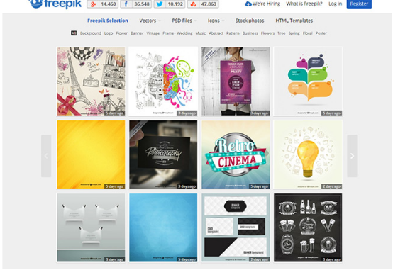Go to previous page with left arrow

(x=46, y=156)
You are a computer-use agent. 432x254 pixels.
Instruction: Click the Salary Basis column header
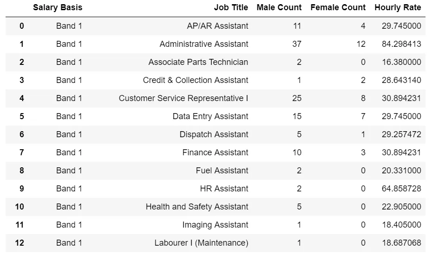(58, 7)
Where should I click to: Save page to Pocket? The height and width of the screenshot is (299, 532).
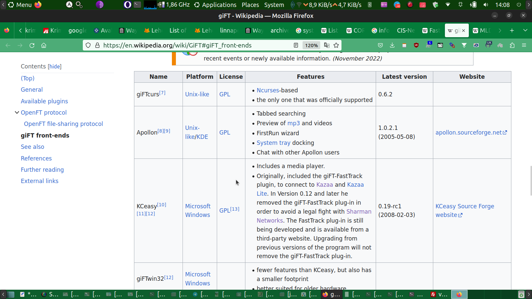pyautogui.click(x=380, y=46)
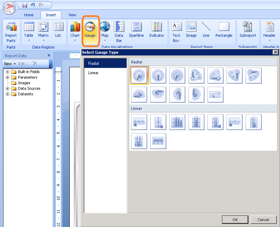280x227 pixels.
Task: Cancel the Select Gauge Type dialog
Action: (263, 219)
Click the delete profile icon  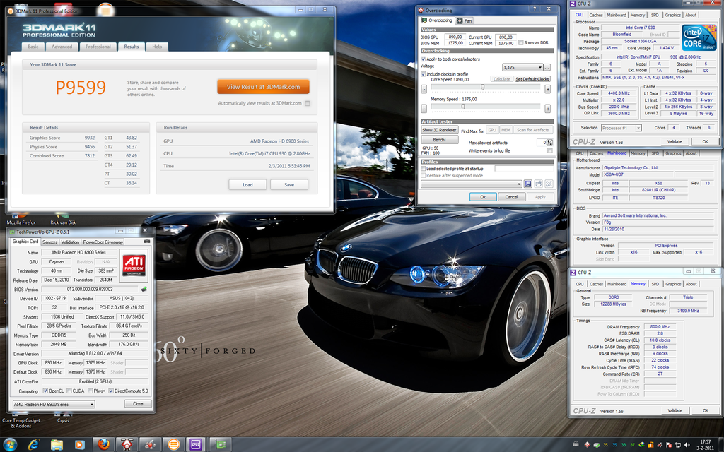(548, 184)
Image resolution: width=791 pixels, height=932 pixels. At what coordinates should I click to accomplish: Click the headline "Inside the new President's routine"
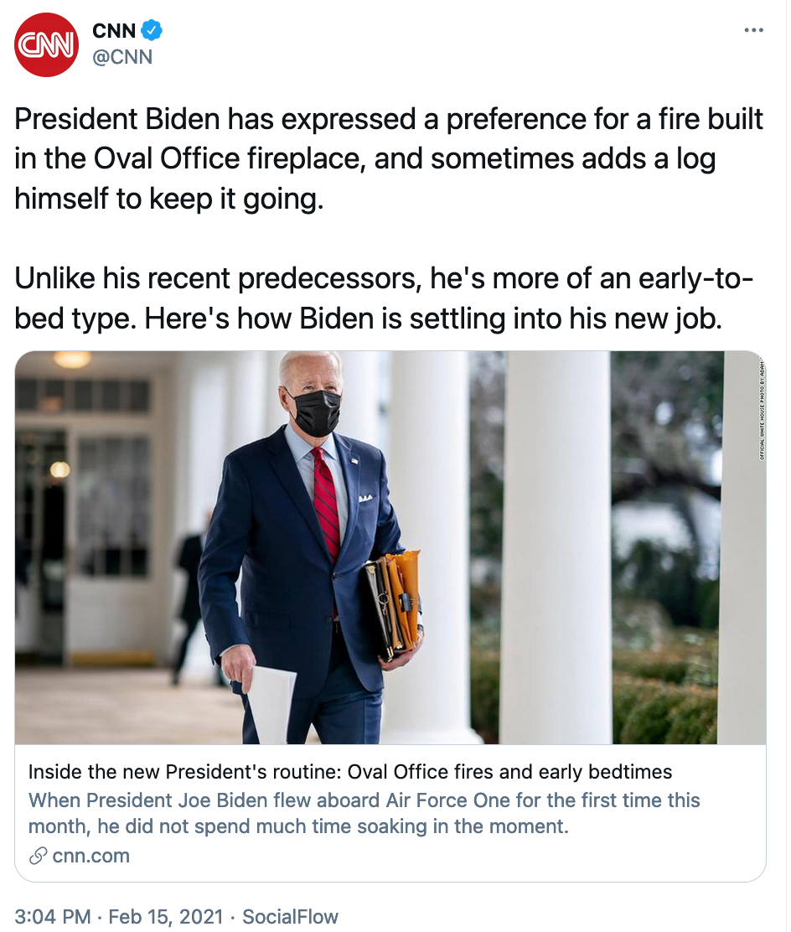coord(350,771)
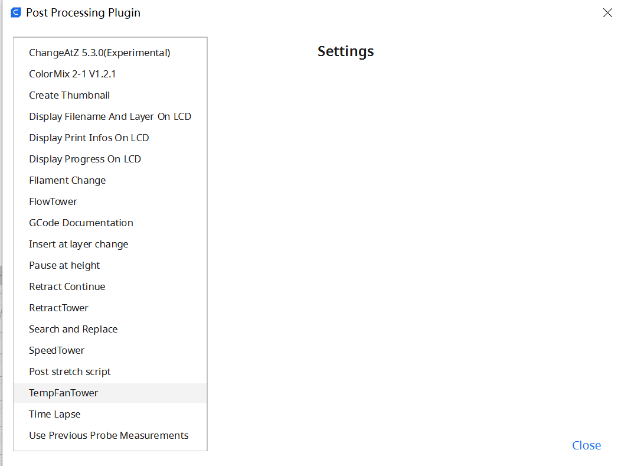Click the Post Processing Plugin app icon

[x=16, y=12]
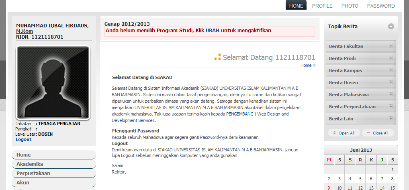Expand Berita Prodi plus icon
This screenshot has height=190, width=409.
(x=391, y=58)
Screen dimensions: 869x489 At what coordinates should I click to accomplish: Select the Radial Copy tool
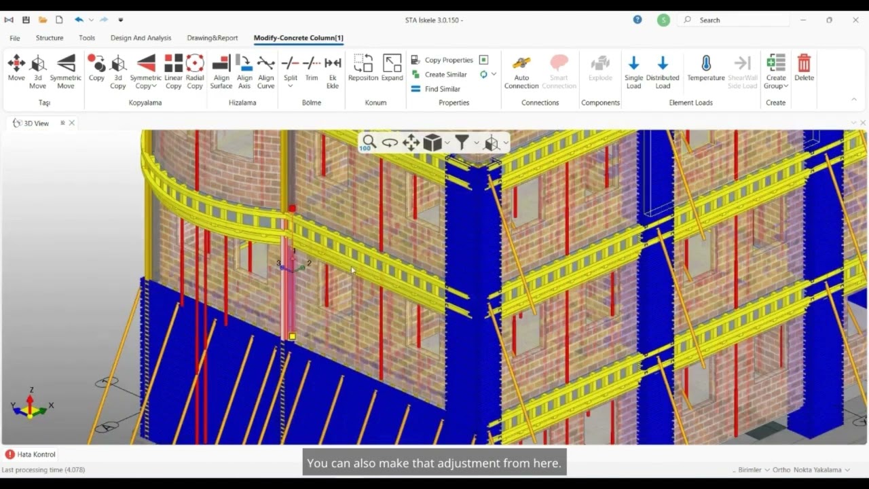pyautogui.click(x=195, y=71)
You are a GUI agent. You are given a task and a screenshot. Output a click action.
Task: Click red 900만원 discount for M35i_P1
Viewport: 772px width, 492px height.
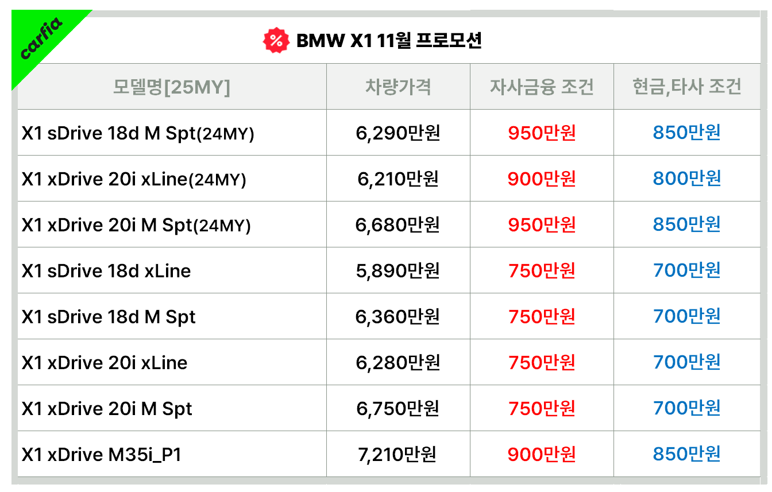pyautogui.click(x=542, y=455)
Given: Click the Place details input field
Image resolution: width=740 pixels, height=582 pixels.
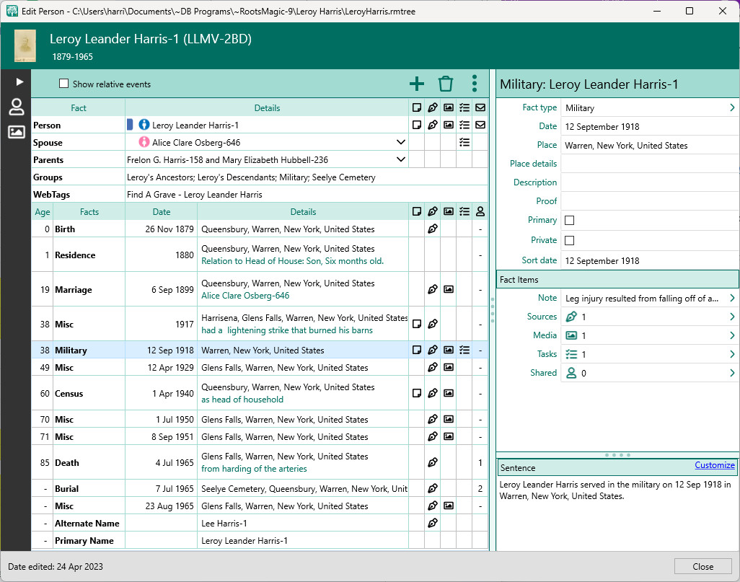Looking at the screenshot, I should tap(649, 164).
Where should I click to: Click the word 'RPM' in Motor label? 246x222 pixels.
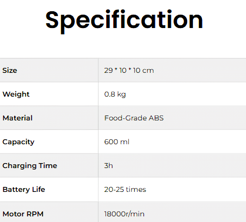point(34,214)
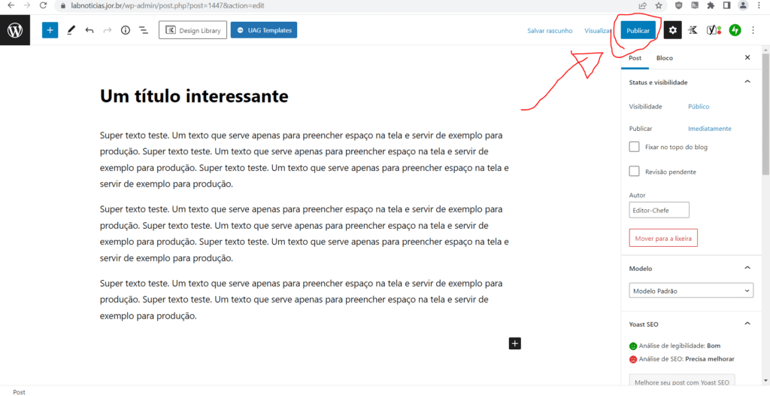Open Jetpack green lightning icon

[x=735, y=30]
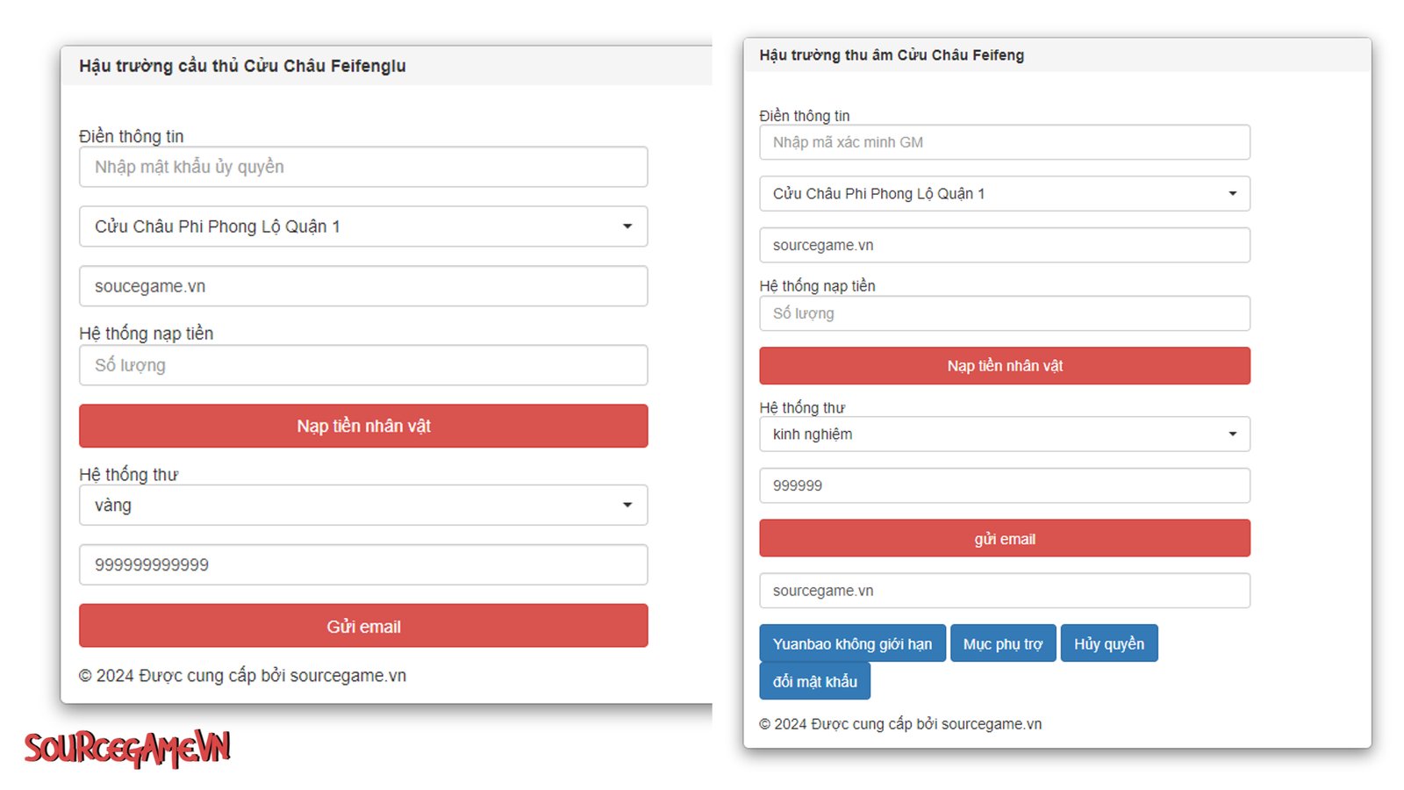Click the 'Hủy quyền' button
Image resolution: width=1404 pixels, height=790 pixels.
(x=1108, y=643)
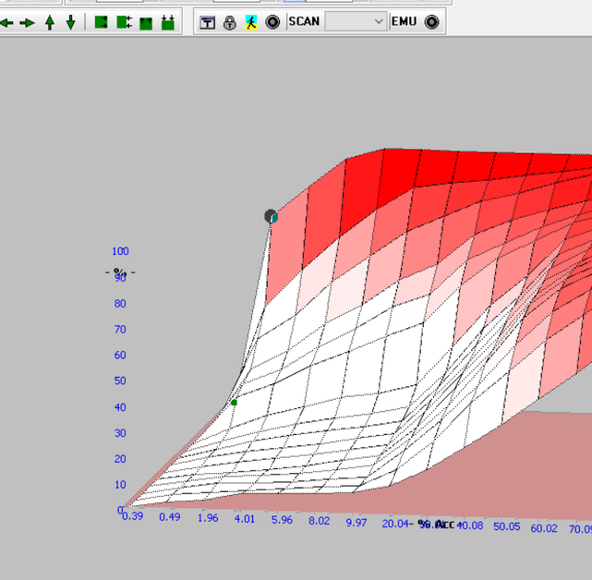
⁂
» Task to carry out: Please write out, word for word, only the lines from the one holding "Task: Click red 900만원 discount for M35i_P1" through the end of the records above, with both end lines included and the pictures dropped.

» Solution to this exercise:
Task: Click red 900만원 discount for M35i_P1
Viewport: 772px width, 492px height.
pyautogui.click(x=542, y=455)
Given: Click the Place details input field
Image resolution: width=740 pixels, height=582 pixels.
Looking at the screenshot, I should tap(649, 164).
Where should I click to: Click the word 'RPM' in Motor label? 246x222 pixels.
point(34,214)
Open Jetpack green lightning icon

[x=735, y=30]
Click the 'Hủy quyền' button
Image resolution: width=1404 pixels, height=790 pixels.
(x=1108, y=643)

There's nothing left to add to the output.